> Records provided
^^^^

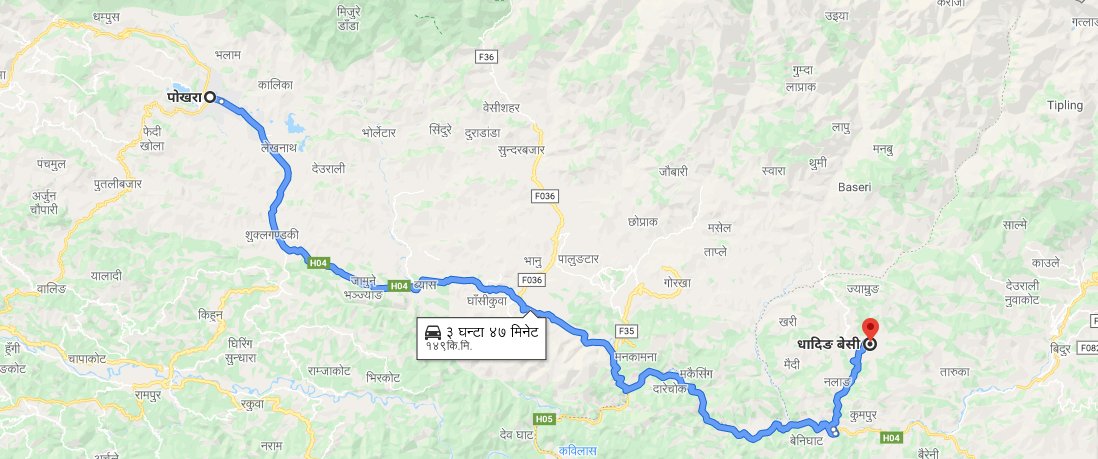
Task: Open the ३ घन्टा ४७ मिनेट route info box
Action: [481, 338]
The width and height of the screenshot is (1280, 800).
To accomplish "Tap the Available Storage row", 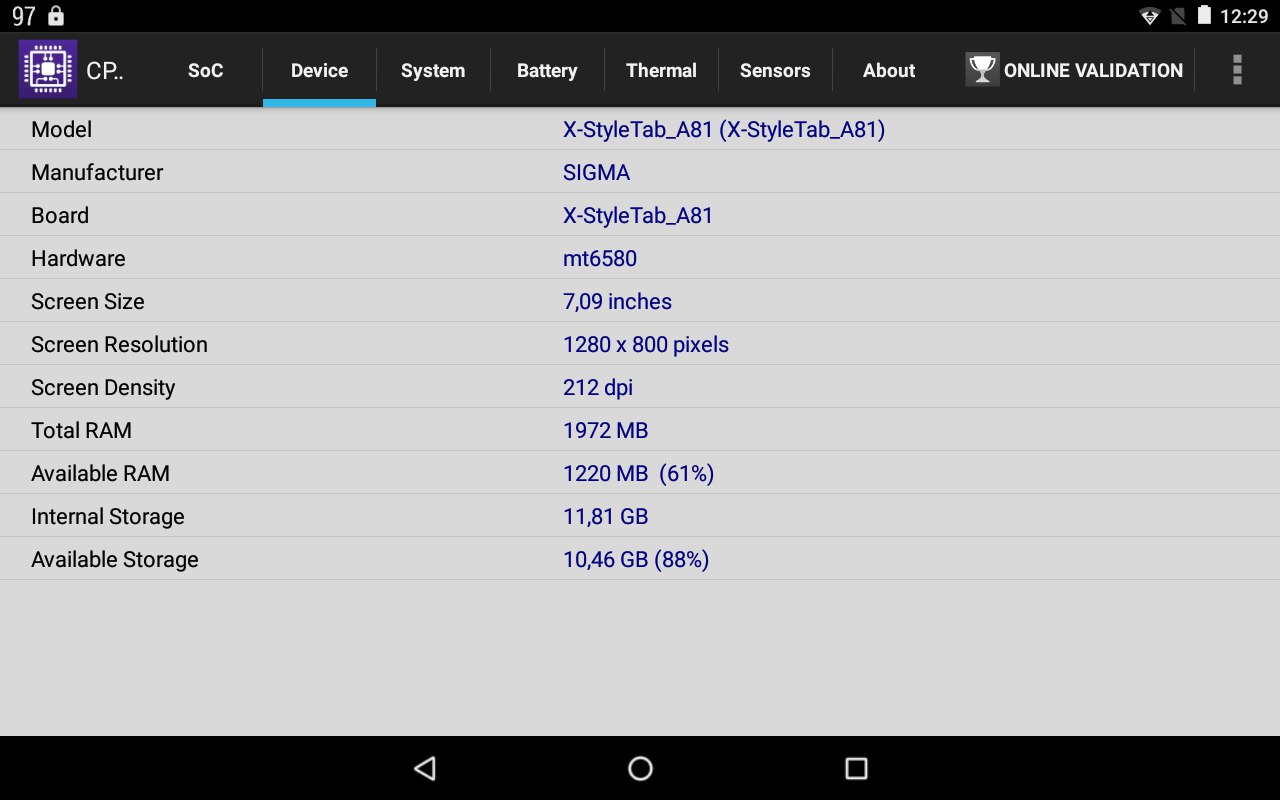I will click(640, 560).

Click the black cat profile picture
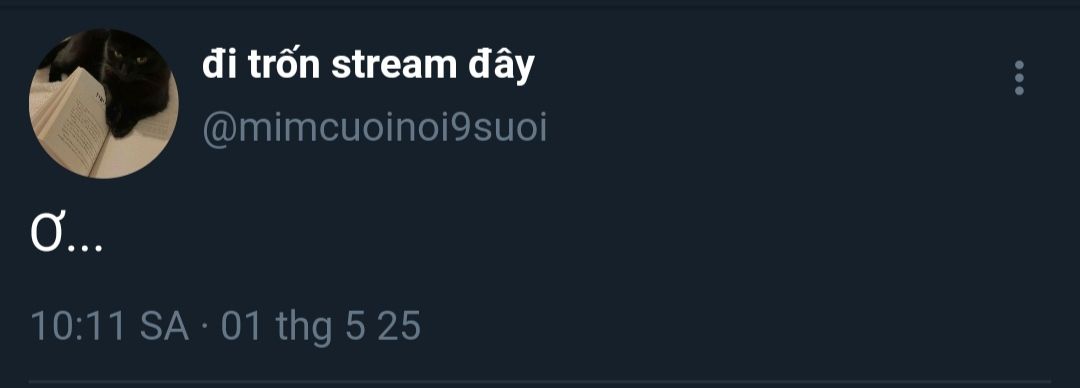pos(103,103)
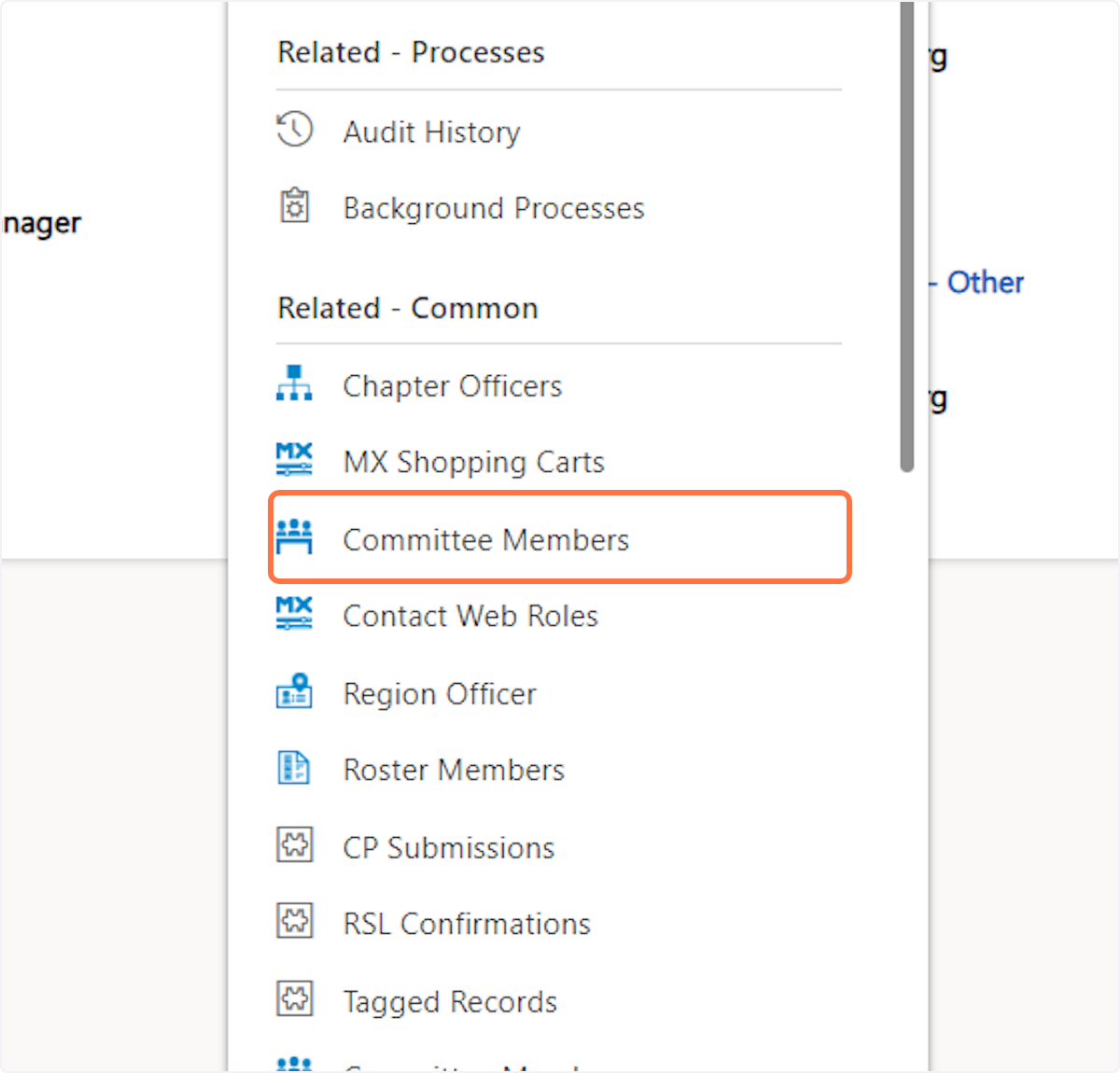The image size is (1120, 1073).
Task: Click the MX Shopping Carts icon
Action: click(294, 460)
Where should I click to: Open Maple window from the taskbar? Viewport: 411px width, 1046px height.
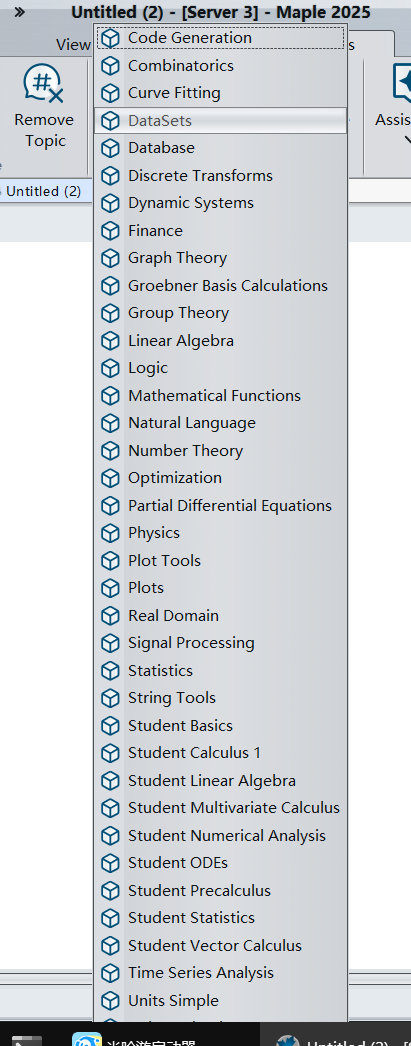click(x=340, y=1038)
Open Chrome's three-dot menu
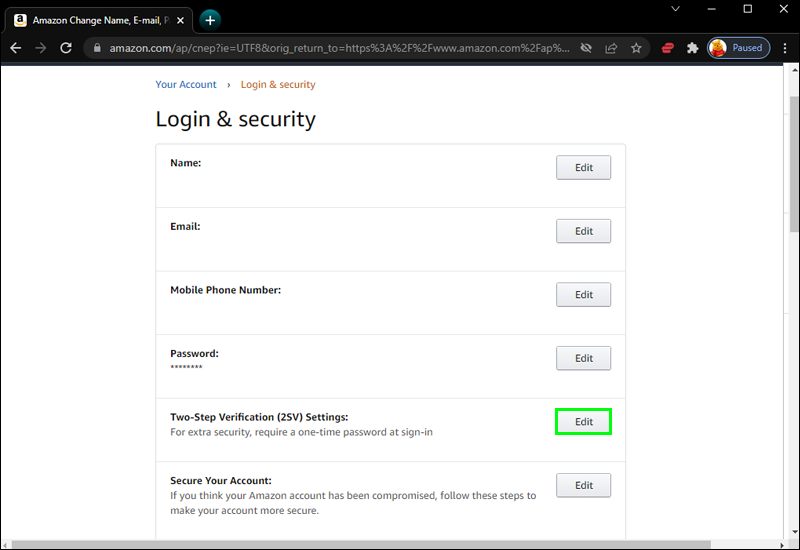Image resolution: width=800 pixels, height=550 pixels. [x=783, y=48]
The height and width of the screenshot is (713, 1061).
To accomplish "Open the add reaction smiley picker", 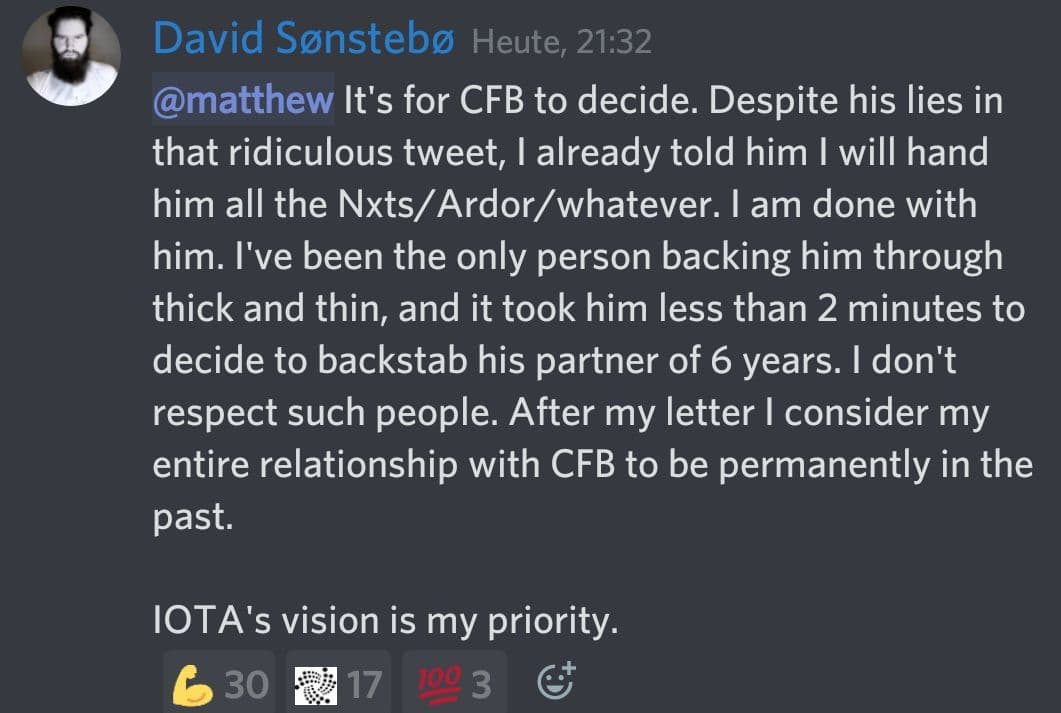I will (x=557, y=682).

^^^^

> Task details
Count the lines above that contain the string "screenshot", with case counting, and give only the number.

> The response
2